Depuis quelque temps, je considère avec un sérieux de plus en plus grand l’éventualité de rejoindre un mouvement politique et de mettre terme ainsi à quinze ans d’abstinence politique. Non que la situation ait changé soudain au point que je me dise qu’à présent que l’époque est enfin l’incarnation du meilleur des mondes, je puis retourner mettre mon petit bulletin dans l’urne. Non, je pense que c’est tout le contraire. La situation est symétrique à celle qui m’avait conduit à ne plus voter il y a quinze ans, et cette symétrie a quelque chose d’insupportable, de l’ordre du scandale pour la raison, si j’ose m’exprimer ainsi. Quand je dis avec un sérieux de plus en plus grand, ce n’est pas pour devenir un adulte triste et ennuyeux, j’entends plutôt par là que je considère cette éventualité comme quelque chose de probable et non pas simplement localisé dans un autre monde possible. Simplement, le mouvement en question devrait maximiser son ouverture sur l’avenir plutôt que de s’empêtrer comme il semble encore le faire dans des considérations toutes de commisération sur le passé national. Passé national avec lequel il faut rompre. Or, on ne rompt pas avec le passé en faisant voter des lois pour le condamner ; on passe à autre chose.

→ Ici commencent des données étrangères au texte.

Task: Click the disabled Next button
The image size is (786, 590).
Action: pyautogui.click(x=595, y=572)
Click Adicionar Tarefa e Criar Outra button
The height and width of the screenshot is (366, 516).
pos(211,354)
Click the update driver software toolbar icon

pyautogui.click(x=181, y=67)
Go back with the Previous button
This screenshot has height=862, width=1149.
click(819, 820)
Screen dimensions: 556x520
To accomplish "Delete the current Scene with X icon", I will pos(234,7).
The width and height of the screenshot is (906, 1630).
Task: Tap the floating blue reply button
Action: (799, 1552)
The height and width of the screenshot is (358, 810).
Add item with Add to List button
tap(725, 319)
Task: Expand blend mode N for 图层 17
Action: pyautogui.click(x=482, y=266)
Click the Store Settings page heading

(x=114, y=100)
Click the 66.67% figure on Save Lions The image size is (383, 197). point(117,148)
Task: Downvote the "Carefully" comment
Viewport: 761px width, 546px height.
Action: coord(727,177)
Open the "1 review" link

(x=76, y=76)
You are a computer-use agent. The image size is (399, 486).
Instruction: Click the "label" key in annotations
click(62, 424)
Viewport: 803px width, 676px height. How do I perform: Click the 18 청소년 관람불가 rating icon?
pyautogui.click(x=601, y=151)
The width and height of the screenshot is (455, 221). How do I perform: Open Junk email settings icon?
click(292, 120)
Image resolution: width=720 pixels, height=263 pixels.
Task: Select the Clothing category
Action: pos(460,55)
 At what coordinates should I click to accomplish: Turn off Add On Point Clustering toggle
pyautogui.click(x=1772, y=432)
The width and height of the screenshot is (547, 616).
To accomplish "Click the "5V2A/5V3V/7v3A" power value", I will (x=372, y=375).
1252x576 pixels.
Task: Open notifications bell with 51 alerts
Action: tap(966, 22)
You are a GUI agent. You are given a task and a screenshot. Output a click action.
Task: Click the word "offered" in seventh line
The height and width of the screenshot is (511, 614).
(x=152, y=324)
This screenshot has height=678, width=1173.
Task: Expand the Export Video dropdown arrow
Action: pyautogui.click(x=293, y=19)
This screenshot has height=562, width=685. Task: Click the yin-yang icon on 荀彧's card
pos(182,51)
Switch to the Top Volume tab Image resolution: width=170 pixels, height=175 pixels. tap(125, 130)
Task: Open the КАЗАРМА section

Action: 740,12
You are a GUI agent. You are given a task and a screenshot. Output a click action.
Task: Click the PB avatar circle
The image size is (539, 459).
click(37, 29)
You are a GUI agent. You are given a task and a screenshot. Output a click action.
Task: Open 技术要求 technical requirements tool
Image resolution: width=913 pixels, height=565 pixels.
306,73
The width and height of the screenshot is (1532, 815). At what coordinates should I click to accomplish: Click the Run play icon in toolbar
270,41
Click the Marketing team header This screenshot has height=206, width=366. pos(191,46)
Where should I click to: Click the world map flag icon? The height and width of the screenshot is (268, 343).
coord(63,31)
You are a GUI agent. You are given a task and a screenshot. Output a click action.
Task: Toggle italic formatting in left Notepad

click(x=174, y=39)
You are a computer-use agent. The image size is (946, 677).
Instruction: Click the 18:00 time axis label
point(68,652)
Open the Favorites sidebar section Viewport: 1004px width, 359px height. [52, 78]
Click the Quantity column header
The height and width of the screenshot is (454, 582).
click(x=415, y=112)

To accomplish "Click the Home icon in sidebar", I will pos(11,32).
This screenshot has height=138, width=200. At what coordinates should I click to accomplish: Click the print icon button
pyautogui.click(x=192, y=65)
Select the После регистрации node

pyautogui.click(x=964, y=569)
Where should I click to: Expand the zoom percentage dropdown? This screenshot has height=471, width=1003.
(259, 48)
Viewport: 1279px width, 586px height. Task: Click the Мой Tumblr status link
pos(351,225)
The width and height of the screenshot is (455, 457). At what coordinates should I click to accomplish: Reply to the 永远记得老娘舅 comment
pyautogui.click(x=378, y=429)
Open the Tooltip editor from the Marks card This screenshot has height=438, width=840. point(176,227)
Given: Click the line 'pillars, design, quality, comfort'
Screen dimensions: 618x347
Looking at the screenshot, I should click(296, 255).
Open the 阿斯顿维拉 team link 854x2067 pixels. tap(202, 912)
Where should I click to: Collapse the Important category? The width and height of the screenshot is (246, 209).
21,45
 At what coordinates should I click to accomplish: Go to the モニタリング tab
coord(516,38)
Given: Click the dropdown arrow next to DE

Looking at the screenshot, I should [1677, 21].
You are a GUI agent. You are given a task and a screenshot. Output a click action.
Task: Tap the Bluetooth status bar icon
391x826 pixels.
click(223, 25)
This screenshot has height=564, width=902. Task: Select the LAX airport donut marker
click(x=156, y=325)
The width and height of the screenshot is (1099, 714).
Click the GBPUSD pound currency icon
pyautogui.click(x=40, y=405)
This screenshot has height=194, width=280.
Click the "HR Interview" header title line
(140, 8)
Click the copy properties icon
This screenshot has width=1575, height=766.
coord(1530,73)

Pierre Parlant, dans un article publié sur diacritik, « La jouissance létale de fascisme », cite cette phrase de Pasolini : « Nous n’avons rien fait pour qu’il n’y ait pas de fascistes. Nous les avons seulement condamnés, en flattant notre conscience avec notre indignation ; plus forte et impertinente était notre indignation, plus tranquille notre conscience. » Évidemment, Pasolini n’entendait pas par « fasciste » ce que l’on a fait dire à ce mot il y a quelques jours de cela, qui considérait que notre époque était fasciste (pas simplement un parti, une partie de l’époque, toute l’époque). Mais l’idée que nous n’avons rien fait — et que nous continuons de ne rien faire parce que, non, faire barrage, front républicain, une fois tous les quinze ans, ce n’est pas faire quelque chose — est insupportable (encore : le scandale pour la raison). D’où l’idée de faire quelque chose, qui ne contredise pas les livres que j’écris, au contraire, qui en soit le prolongement. — En écrivant ces lignes, je me rends bien compte que tout ceci n’est pas étranger, mais solidaire du projet de l’histoire de la forêt auquel je n’ai de cesse de penser depuis des mois et qui est un grand bouleversement.